Task prompt
Give the listing from the line with "Open the Share icon in toolbar" to the line with "tap(1290, 50)" as a two-column CSV with the columns action and answer, one row for each action with its answer, each value in one quoted field with line breaks turned into spaces. Leave the pictures out.

Raw records
★ ★ ★ ★ ★ ★ ★

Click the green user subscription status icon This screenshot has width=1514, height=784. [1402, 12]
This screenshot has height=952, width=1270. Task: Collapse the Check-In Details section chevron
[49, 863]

★ ★ ★ ★ ★ ★ ★

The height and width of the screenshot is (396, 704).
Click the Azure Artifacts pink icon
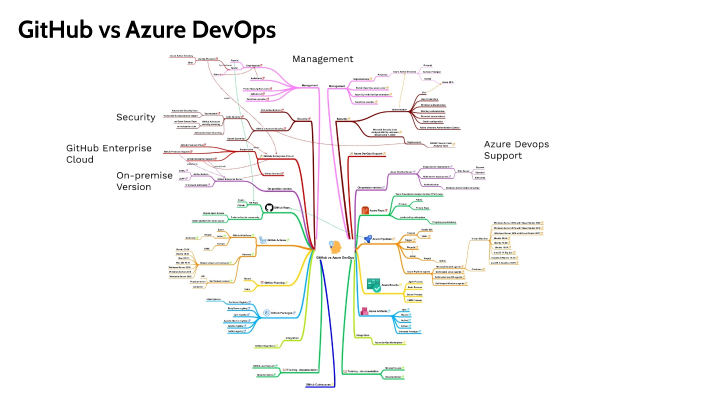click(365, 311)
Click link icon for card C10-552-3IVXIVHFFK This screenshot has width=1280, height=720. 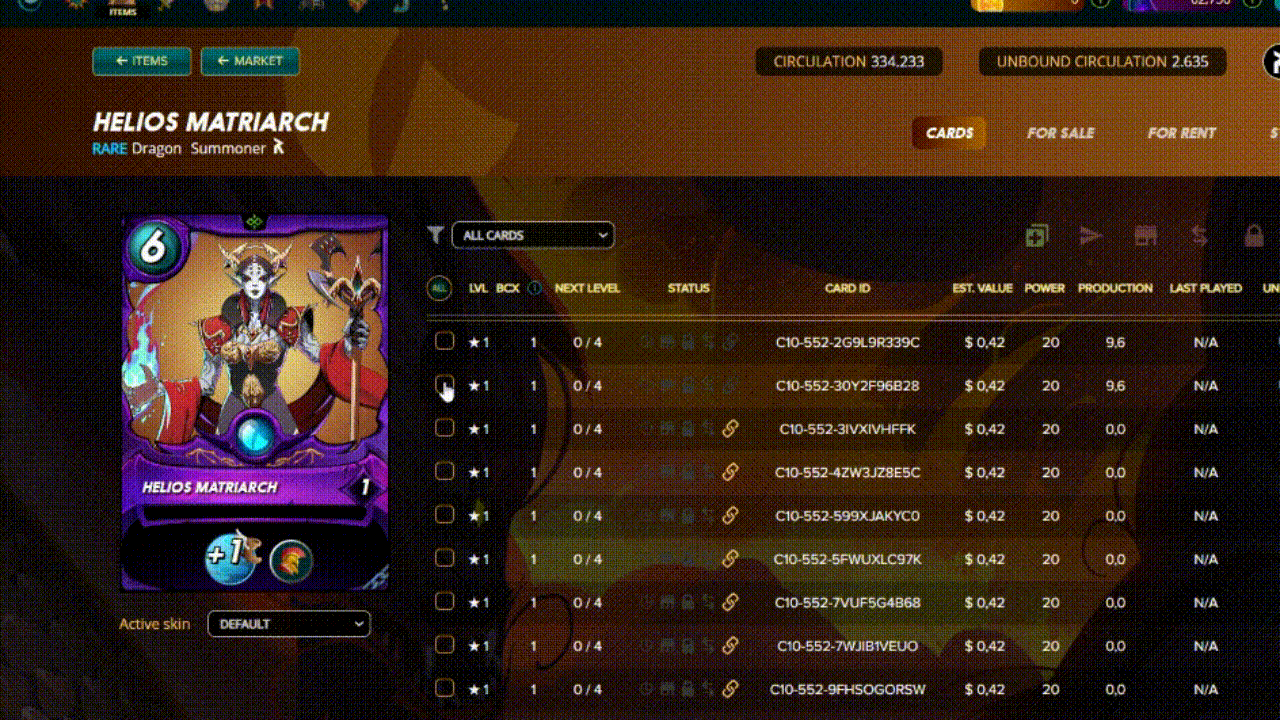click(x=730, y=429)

★ ★ ★ ★ ★ ★ ★

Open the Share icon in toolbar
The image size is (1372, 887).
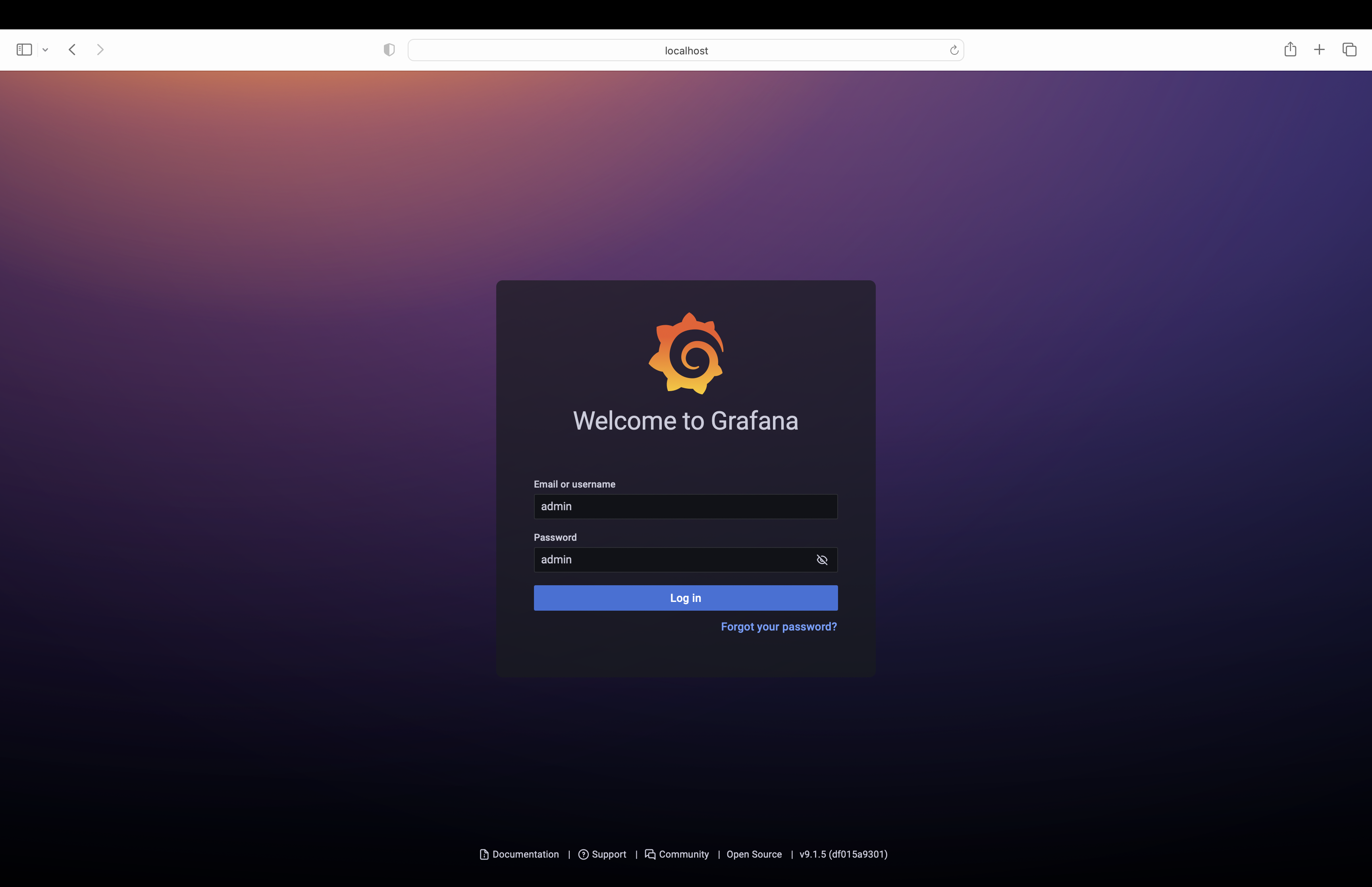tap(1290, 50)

★ ★ ★ ★ ★ ★ ★

Full answer
action,answer
"Open the Share icon in toolbar The image size is (1372, 887).","tap(1290, 50)"